The NCGS has proven to be a valuable method of monitoring the safety and efficacy of biosynthetic GH. The study has attracted wide physician participation due to the data collection software used and the extensive sharing of the analyses of that data with the providers ¹⁾.

The object of a study was to establish recurrence rates in patients with craniopharyngioma postoperatively treated with recombinant human growth hormone (rhGH) as a basis for determining the risk of rhGH therapy in the development of recurrent tumor.

The study included 739 pediatric patients with craniopharyngioma who were naïve to GH upon entering the Genentech National Cooperative Growth Study (NCGS) for treatment. Reoperation for tumor recurrence was documented as an adverse event. Cox proportional-hazards regression models were developed for time to recurrence, using age as the outcome and enrollment date as the predictor. Patients without recurrence were treated as censored. Multivariate logistic regression was used to examine the incidence of recurrence with adjustment for the amount of time at risk.

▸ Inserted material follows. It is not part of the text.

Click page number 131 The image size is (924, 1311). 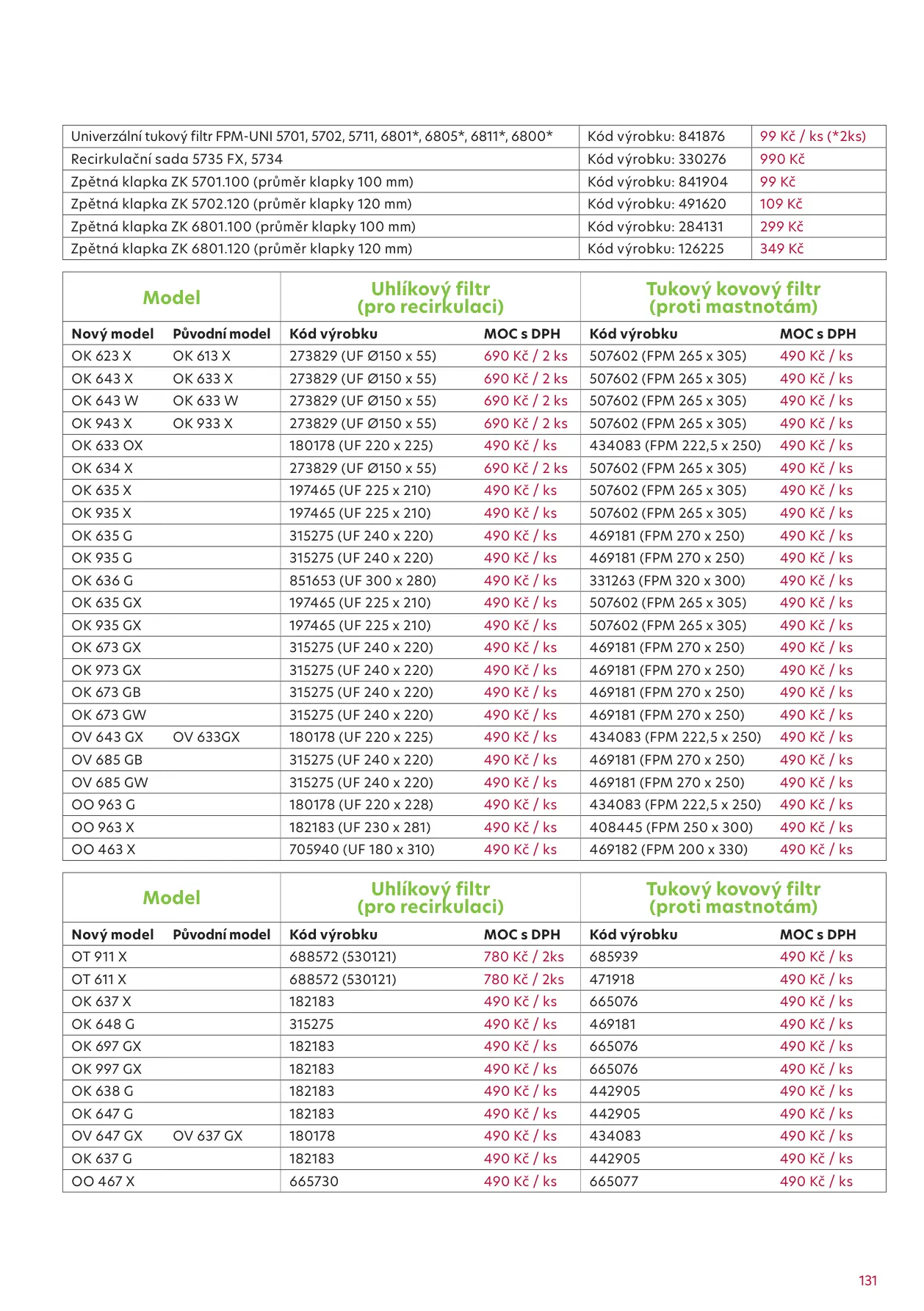point(867,1281)
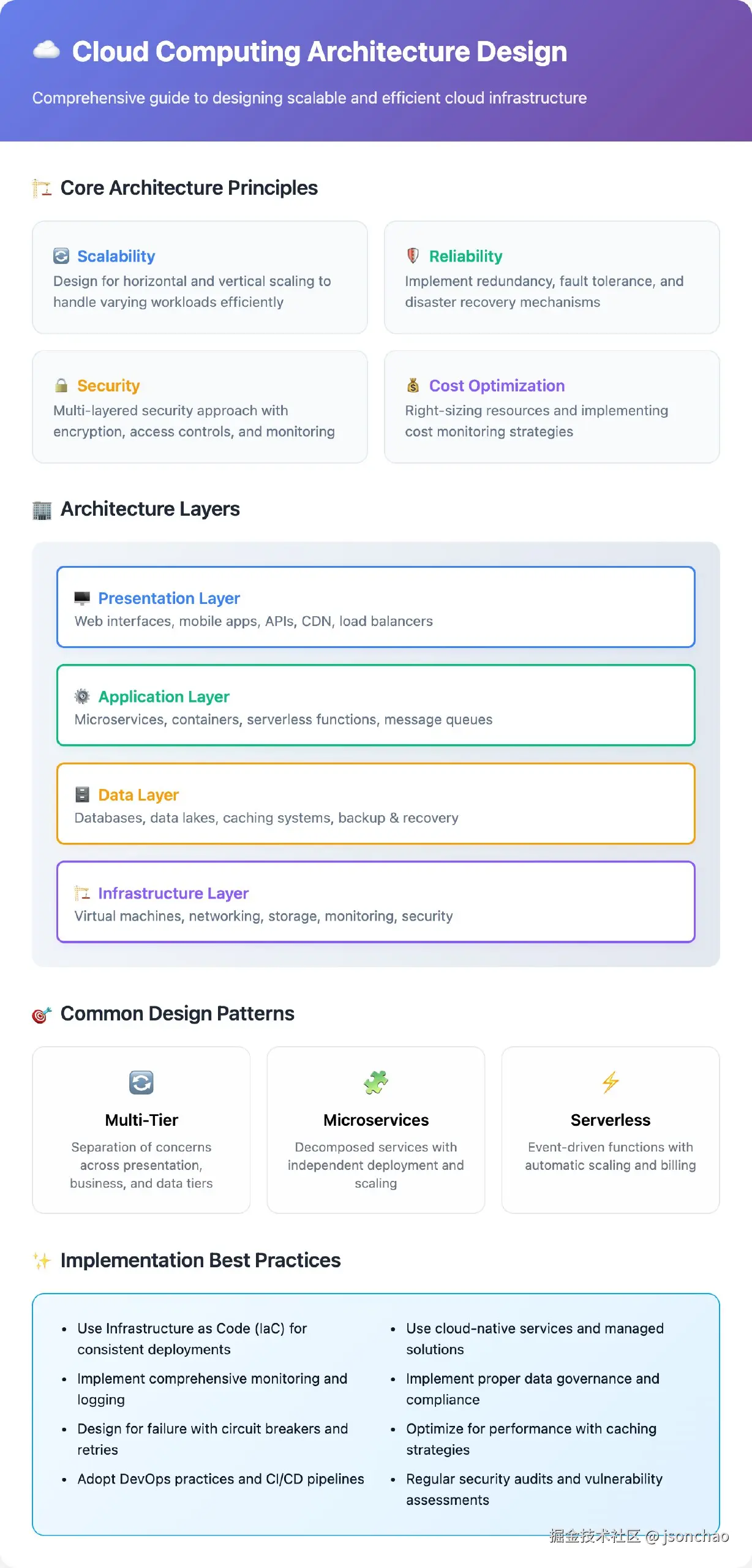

Fifty recurrences in these 739 surgically treated patients were recorded. The overall craniopharyngioma recurrence rate in the NCGS was 6.8%, with a median follow-up time of 4.3 years (range 0.7-6.4 years.). Age at the time of study enrollment was statistically significant according to both Cox (p = 0.0032) and logistic (p < 0.001) models, with patients under 9 years of age more likely to suffer recurrence (30 patients [11.8%], 0.025 recurrences/yr of observation, p = 0.0097) than those ages 9-13 years (17 patients [6.0%], 0.17 recurrences/yr of observation) and children older than 13 years (3 patients [1.5%], 0.005 recurrences/yr of observation).

Physiological doses of GH do not appear to increase the recurrence rate of craniopharyngioma after surgery in children, but long-term follow-up of GH-treated patients is required to establish a true natural history in the GH treatment era ²⁾.